EXERCISE DIRECTIONS - The range runs from the line containing "The image size is (1568, 633)." to the last line of the entries. Copy that range exactly, omitting pictures.

[Collected data entries]
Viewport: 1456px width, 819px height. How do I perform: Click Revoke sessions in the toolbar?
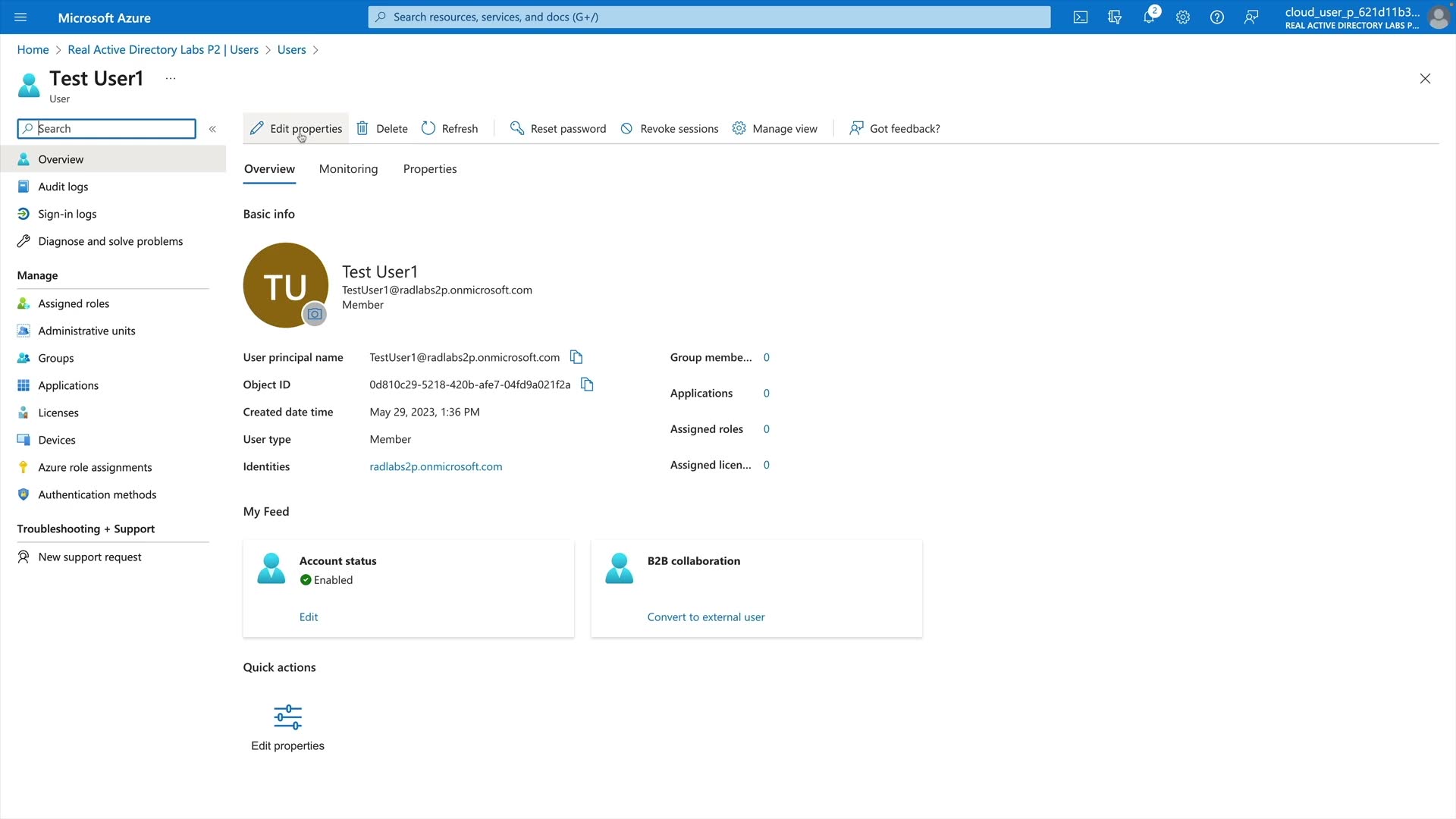(x=669, y=129)
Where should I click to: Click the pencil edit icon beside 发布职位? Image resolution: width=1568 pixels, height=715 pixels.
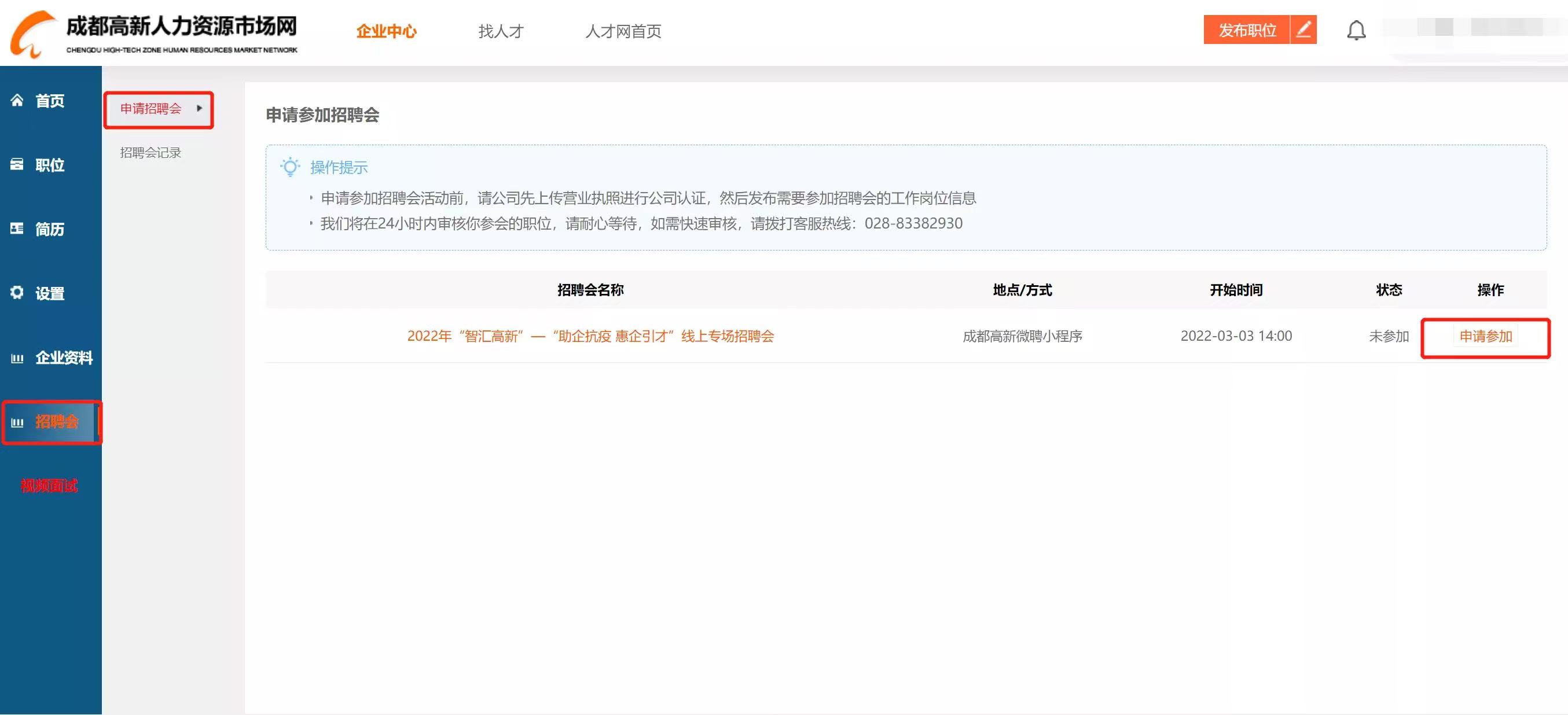click(1303, 30)
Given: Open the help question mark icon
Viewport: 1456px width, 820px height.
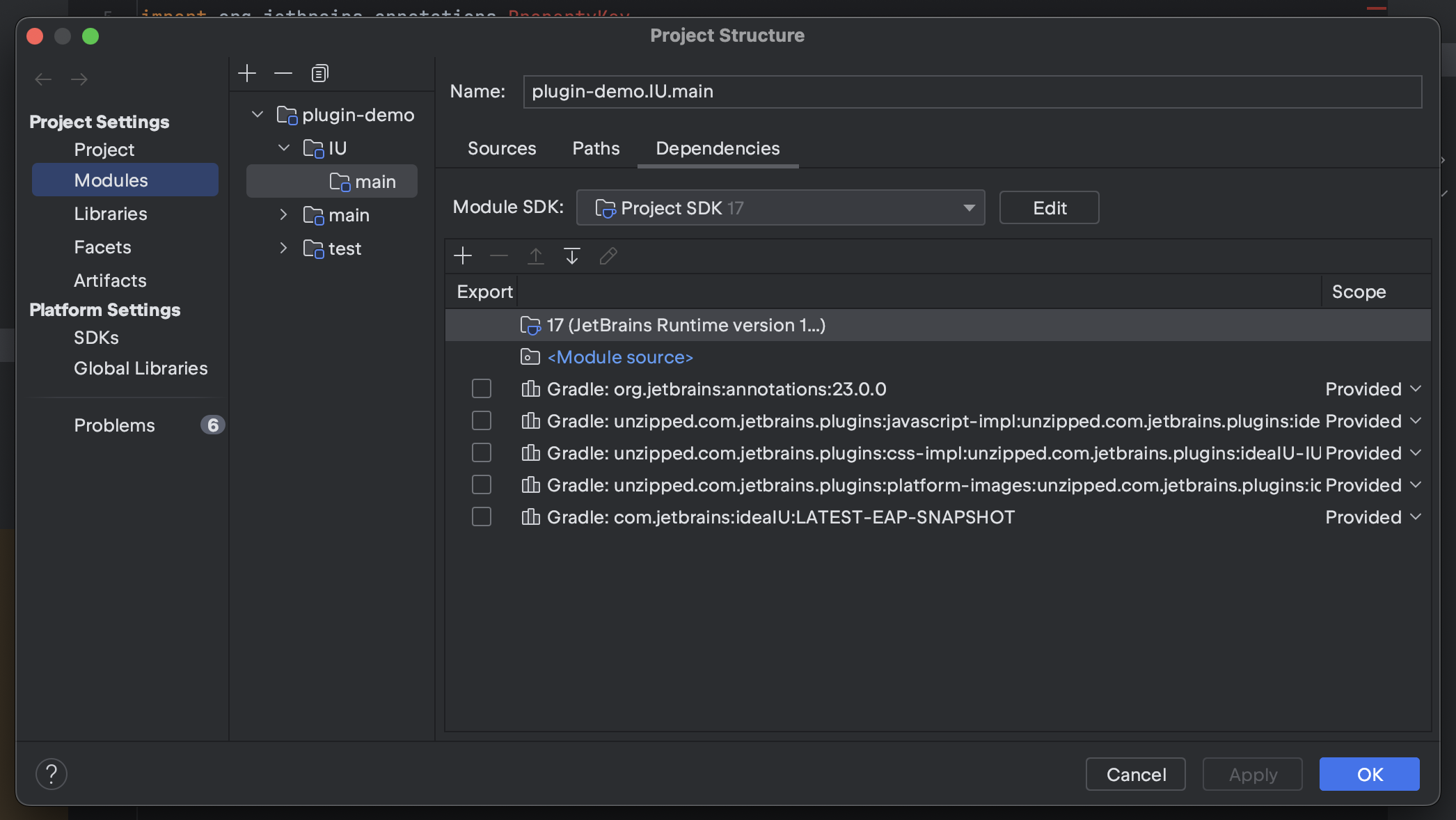Looking at the screenshot, I should click(51, 773).
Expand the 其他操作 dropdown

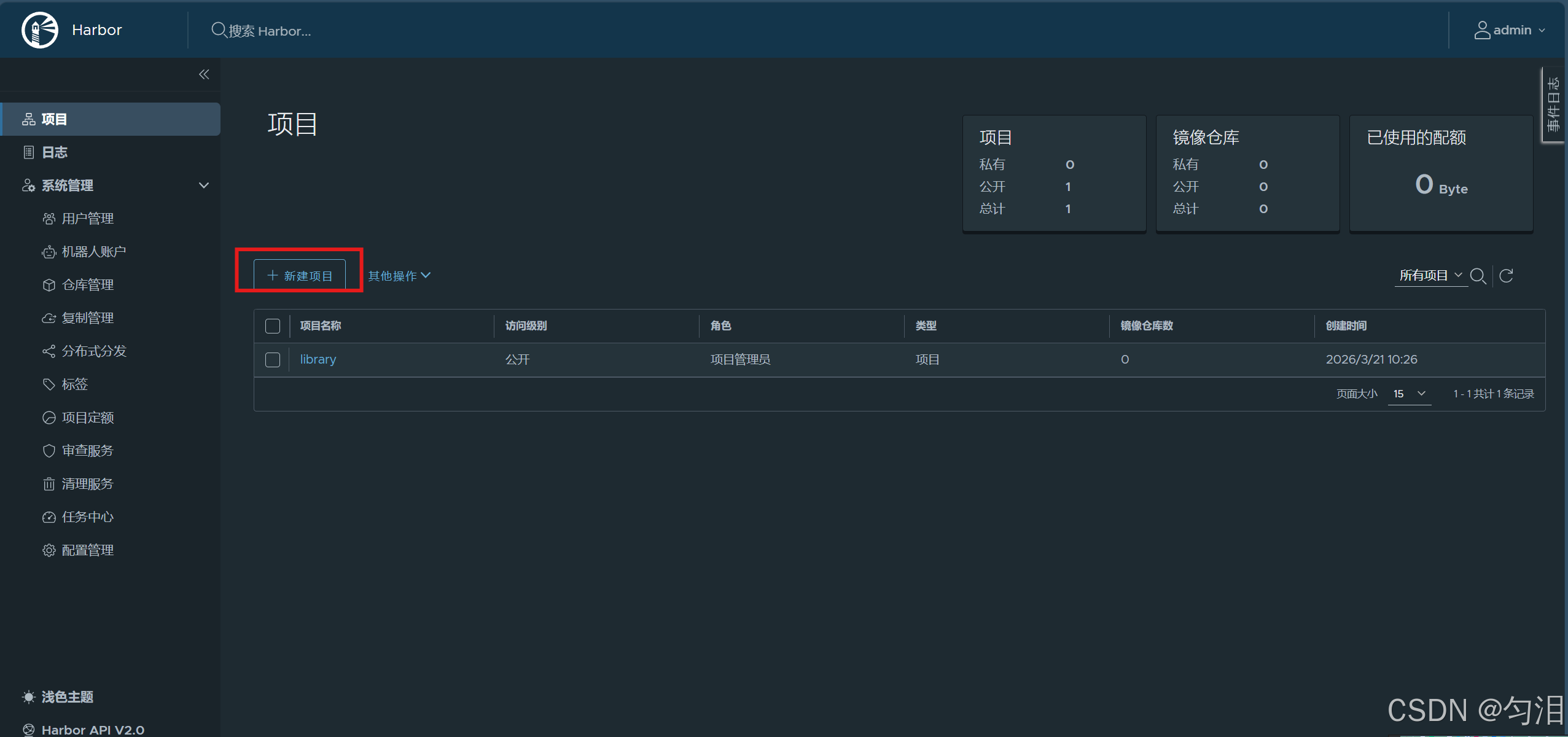pyautogui.click(x=399, y=276)
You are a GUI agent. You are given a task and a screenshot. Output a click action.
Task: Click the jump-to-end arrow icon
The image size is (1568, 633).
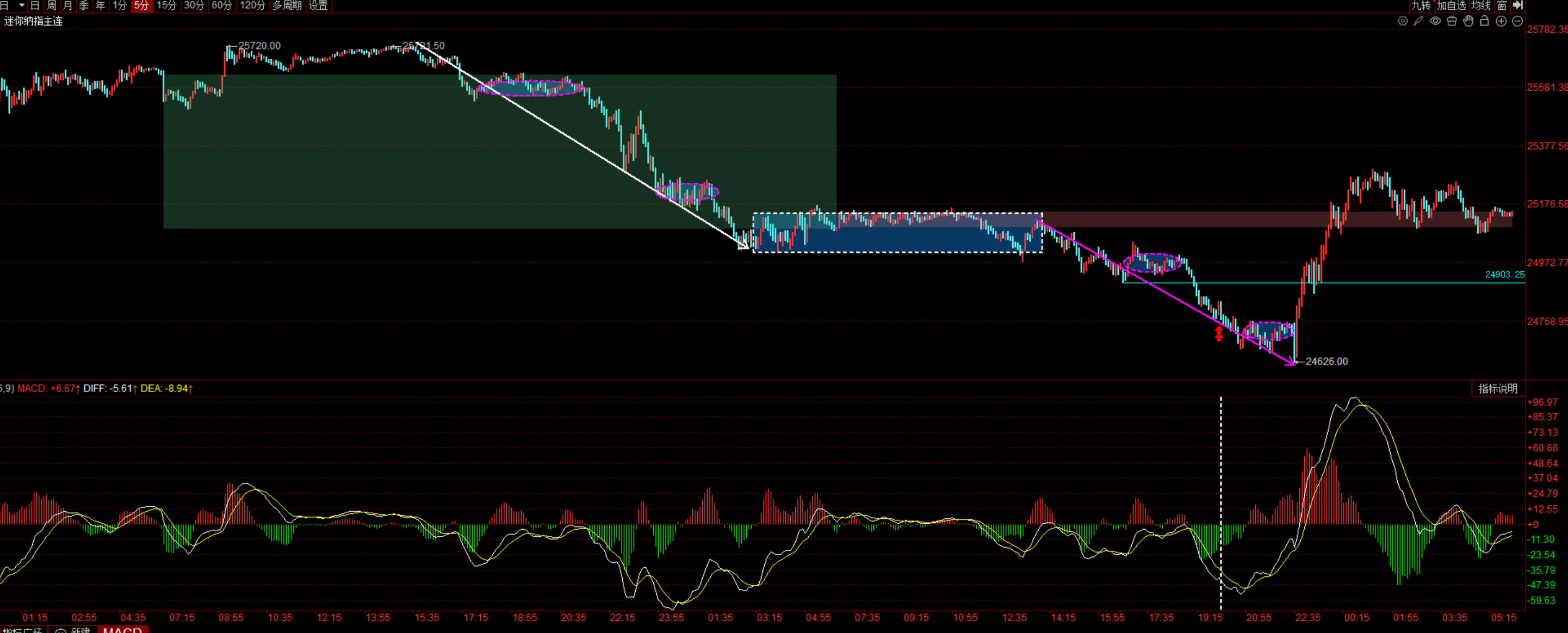click(1518, 5)
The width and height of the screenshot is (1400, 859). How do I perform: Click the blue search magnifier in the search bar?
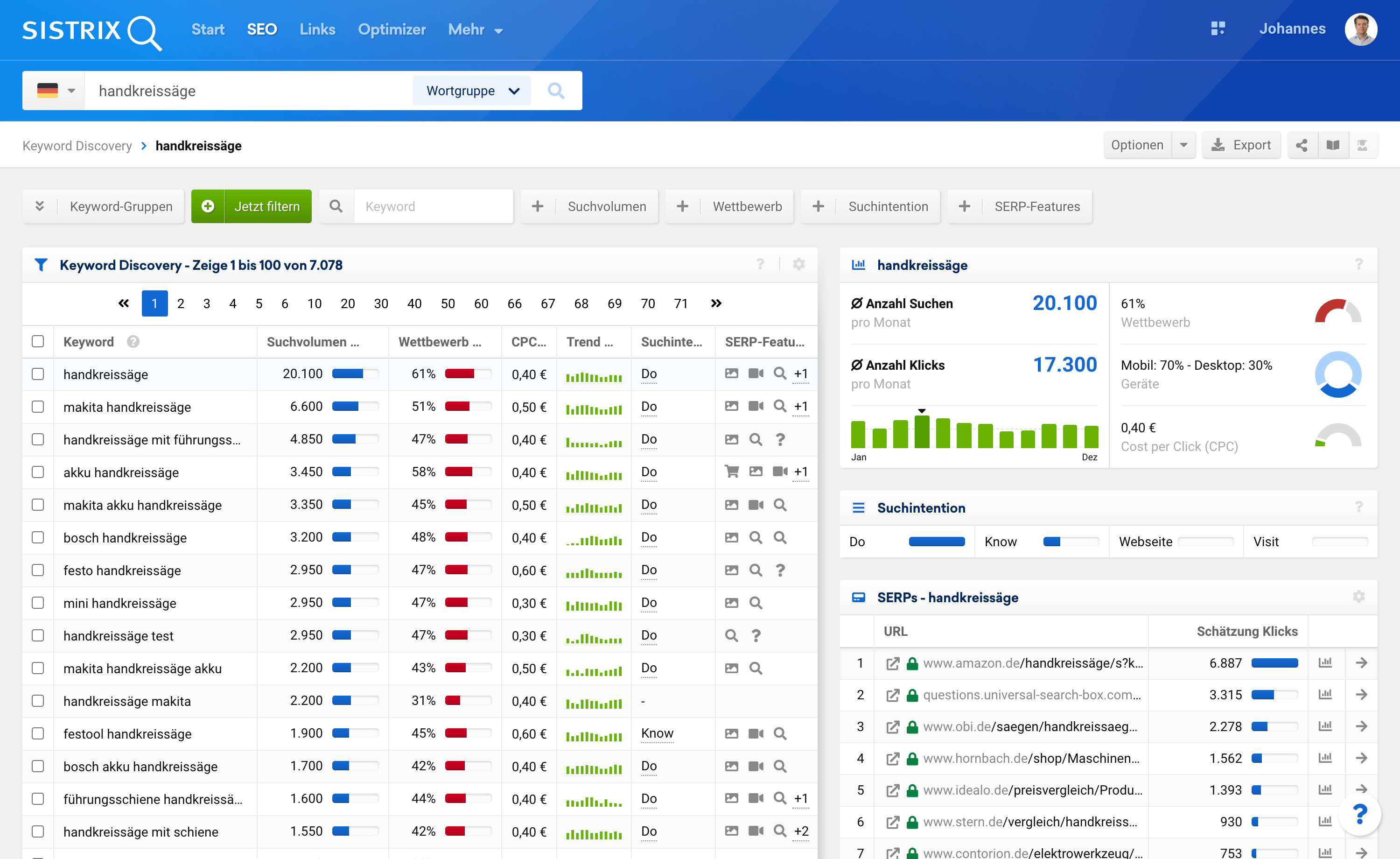click(556, 91)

ANSWER BOX -
The image size is (1568, 633).
click(1518, 5)
The width and height of the screenshot is (1400, 859). How do I perform: Click the blue search magnifier in the search bar?
click(556, 91)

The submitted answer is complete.